Мадлен внимательно вглядывалась в телеэкран, пока ее мать растирала какао-порошок с растопленным сливочным маслом и сахарным песком, так рьяно орудуя деревянной ложкой, что чудом не расколола миску. Когда в киосках появился свежий номер «Лайф», Мэд была необычайно горда. Мама – на обложке! Но ей даже не удалось прочесть статью: мама засунула все имевшиеся в доме экземпляры, принадлежавшие и ей, и Гарриет, в мешок для мусора и выволокла тяжеленный груз на тротуар.
– Не вздумай читать эту гнусную ложь, – наказывала она дочери. – Поняла? Ни под каким видом.
Мадлен покивала. Однако на другой день пошла прямиком в библиотеку и там, водя пальчиком по колонкам, разом проглотила весь материал.
– Нет, – задыхалась она. – Нет-нет-нет. – Ее слезы заливали фото, на котором мама делала прическу – как будто она день-деньской только этим и занималась. – Моя мама – ученый. Химик.

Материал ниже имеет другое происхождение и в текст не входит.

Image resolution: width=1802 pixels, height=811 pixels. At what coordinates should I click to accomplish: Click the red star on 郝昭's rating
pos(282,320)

Ее внимание вновь переключилось на экран: мама измельчала ядра грецких орехов.
– Грецкие орехи необычайно богаты витамином Е в форме гамма-токоферола, – говорила она. – Доказана их польза для сердечно-сосудистой системы.
Хотя, судя по маминым движениям, орехи не обещали исцеления ее сердцу.

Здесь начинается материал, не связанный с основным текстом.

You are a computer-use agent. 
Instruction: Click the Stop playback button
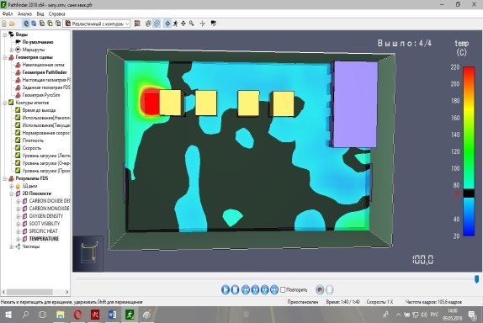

Вдруг задребезжал дверной звонок – Мэд даже вздрогнула. Гарриет теперь запрещала ей подходить к дверям, но Гарриет куда-то убежала. Мэд посмотрела в окно, ожидая увидеть незнакомую фигуру, но увидела Уэйкли.
– Мэд, – обратился к ней преподобный Уэйкли, – я так беспокоился.
По телевизору Элизабет Зотт объясняла, как пузырьки воздуха удерживаются на шершавых гранях кристаллов сахара, а затем покрываются пленкой жира, создавая пену.
– Когда я добавлю яйца, – говорила она, – их белок при нагревании защитит покрытые жиром пузырьки от схлопывания. – Она опустила миску на рабочую поверхность. – Продолжим после заставки нашего канала.
– Ничего, что я к тебе заглянул? – спросил Уэйкли. – Подумал, что во время маминой программы ты наверняка будешь дома. Она и вправду готовит на ужин брауни?
– У нее тяжелый день.
– Эта статья в «Лайф»… могу себе представить. А где твоя няня?
– Гарриет скоро придет. – Она застеснялась, опасаясь, что сейчас скажет не то. – Уэйкли, хочешь с нами поужинать?
Он ответил не сразу. Если бы тяжелые дни требовали особого режима питания, он бы всю жизнь питался одними брауни.
– Я никогда не заявляюсь без приглашения, Мэд. Просто хотел удостовериться, что у вас все спокойно. Мне очень неприятно, что я не сумел тебе толком помочь с этим фамильным древом, но горжусь твоей самостоятельностью. Ты написала свой семейный портрет широкими, честными мазками. Семья не сводится к биологии.
– Я знаю.
Он обвел глазами небольшую комнату, заставленную книгами, и остановил взгляд на эрге.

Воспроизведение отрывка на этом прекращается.